I contemplate telling him about my Dating Sabbatical, but decide that it’d be better to not talk about dating. I don’t mind
seeing that he’s nursing relationship wounds—in fact, it kind of makes me like him a bit more—but I’m damned if he’ll discover that I am, too.

‘Do you have many friends left in London from when you lived here before?’ I ask.

‘Well, lots have moved, of course, it’s a big city and I was friends with lots of French and Germans. I do still have two very good friends here…thank goodness,’ he adds.‘It’s hard to move somewhere with no network at all.’

‘Oh, I know,’ I say, and take a sip of my drink. ‘I call my first year in London “The Lost Year”.’

He starts to laugh. ‘That’s like my first year here! I was 24, God, it was so difficult…’

We start telling loneliness stories about being fresh to London and diabolical Saturday nights spent in the West End before you realise that no one goes into the West End on a weekend.

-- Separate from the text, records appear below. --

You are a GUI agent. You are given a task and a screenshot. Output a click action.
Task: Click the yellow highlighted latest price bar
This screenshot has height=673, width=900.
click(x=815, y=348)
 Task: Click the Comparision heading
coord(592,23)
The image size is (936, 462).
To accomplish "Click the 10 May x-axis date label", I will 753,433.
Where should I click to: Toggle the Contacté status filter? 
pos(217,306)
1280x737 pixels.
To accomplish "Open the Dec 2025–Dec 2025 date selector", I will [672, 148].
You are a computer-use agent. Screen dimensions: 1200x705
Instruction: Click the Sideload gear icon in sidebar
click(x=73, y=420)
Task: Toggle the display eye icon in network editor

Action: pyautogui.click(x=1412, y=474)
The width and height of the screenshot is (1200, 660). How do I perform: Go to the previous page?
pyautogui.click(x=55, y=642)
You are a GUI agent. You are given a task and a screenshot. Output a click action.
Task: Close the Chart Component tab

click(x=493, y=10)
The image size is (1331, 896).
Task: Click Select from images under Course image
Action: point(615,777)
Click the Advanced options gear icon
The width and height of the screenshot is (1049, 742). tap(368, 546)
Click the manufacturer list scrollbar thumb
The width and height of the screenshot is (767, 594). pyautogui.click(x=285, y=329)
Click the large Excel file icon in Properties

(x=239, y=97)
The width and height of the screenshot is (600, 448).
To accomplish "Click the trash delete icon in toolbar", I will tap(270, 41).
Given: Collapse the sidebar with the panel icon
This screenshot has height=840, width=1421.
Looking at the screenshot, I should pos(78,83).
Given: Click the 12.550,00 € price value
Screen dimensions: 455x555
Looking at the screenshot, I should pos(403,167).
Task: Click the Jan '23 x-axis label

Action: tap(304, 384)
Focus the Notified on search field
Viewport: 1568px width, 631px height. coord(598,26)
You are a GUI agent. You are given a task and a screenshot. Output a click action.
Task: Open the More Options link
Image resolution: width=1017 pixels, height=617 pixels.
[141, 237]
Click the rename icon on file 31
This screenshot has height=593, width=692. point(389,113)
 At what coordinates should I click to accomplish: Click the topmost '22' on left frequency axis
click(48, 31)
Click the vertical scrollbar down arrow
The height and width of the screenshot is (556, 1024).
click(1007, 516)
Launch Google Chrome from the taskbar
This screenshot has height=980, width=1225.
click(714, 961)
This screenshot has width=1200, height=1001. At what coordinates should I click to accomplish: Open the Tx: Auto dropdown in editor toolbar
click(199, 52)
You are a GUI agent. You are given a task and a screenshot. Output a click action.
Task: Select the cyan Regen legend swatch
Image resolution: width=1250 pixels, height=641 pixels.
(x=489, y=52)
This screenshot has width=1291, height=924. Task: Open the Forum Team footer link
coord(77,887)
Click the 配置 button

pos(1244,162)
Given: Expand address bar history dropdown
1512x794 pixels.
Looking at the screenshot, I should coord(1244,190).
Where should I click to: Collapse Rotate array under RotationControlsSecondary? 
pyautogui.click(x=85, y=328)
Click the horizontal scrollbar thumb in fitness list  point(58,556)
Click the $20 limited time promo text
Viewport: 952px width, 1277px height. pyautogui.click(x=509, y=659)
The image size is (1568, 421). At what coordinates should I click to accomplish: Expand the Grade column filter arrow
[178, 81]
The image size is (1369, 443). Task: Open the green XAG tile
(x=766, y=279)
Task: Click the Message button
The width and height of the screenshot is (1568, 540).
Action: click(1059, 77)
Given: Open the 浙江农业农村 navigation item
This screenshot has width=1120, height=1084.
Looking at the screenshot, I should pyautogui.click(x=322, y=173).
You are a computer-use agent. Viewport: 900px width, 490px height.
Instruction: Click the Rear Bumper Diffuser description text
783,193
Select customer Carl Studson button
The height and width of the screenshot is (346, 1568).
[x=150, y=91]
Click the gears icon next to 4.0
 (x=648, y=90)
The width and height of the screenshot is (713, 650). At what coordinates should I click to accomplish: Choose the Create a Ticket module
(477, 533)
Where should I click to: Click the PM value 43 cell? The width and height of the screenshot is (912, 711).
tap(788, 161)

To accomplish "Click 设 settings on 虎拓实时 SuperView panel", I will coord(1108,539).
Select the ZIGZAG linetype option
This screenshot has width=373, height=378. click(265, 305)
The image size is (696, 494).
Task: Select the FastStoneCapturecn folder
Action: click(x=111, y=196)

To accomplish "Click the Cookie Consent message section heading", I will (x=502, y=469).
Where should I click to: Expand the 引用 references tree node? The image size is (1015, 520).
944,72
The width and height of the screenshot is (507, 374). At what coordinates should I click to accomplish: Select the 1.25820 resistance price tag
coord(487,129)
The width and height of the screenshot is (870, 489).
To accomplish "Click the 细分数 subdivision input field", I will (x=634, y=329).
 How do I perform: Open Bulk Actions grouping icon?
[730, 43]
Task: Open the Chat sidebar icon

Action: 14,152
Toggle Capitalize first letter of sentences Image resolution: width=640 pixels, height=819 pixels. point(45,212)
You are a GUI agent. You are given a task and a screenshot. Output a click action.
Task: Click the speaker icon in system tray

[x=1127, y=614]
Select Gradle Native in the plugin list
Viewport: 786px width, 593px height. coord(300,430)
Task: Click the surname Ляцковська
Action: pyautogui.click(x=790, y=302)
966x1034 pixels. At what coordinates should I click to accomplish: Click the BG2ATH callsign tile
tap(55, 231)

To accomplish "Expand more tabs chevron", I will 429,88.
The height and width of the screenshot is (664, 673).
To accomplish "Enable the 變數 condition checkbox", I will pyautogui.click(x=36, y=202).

Ever.

‘I would rather slash my wrists than spend a Saturday night in Covent Garden,’ I say cheerfully. Lukas agrees. He’s likeably easy-going. I can forgive him for almost tricking me into a date.

We finish our cigarettes and walk back inside to discover Cooper and Stefan talking animatedly about their rock days—Stefan is also an ex-musician—and Felix and Marlena are sitting on the floor together chatting away in German.

Coop starts telling wild stories about tours and fights and groupies and drugs, and for each story he tells, Stefan has a Teutonic one to match it. Soon Lukas and I are in fits of laughter, Cooper’s gone mildly cross-eyed with drink, and Stefan’s face is bright, bright red. He looks at himself in the mirror over the fireplace and shakes his head sadly.

‘This is the reason I took so many drugs in the 90s,’ he says mournfully. He pronounces it ‘druks’. ‘Drinking is so bad for me. Look at my tomato-head.’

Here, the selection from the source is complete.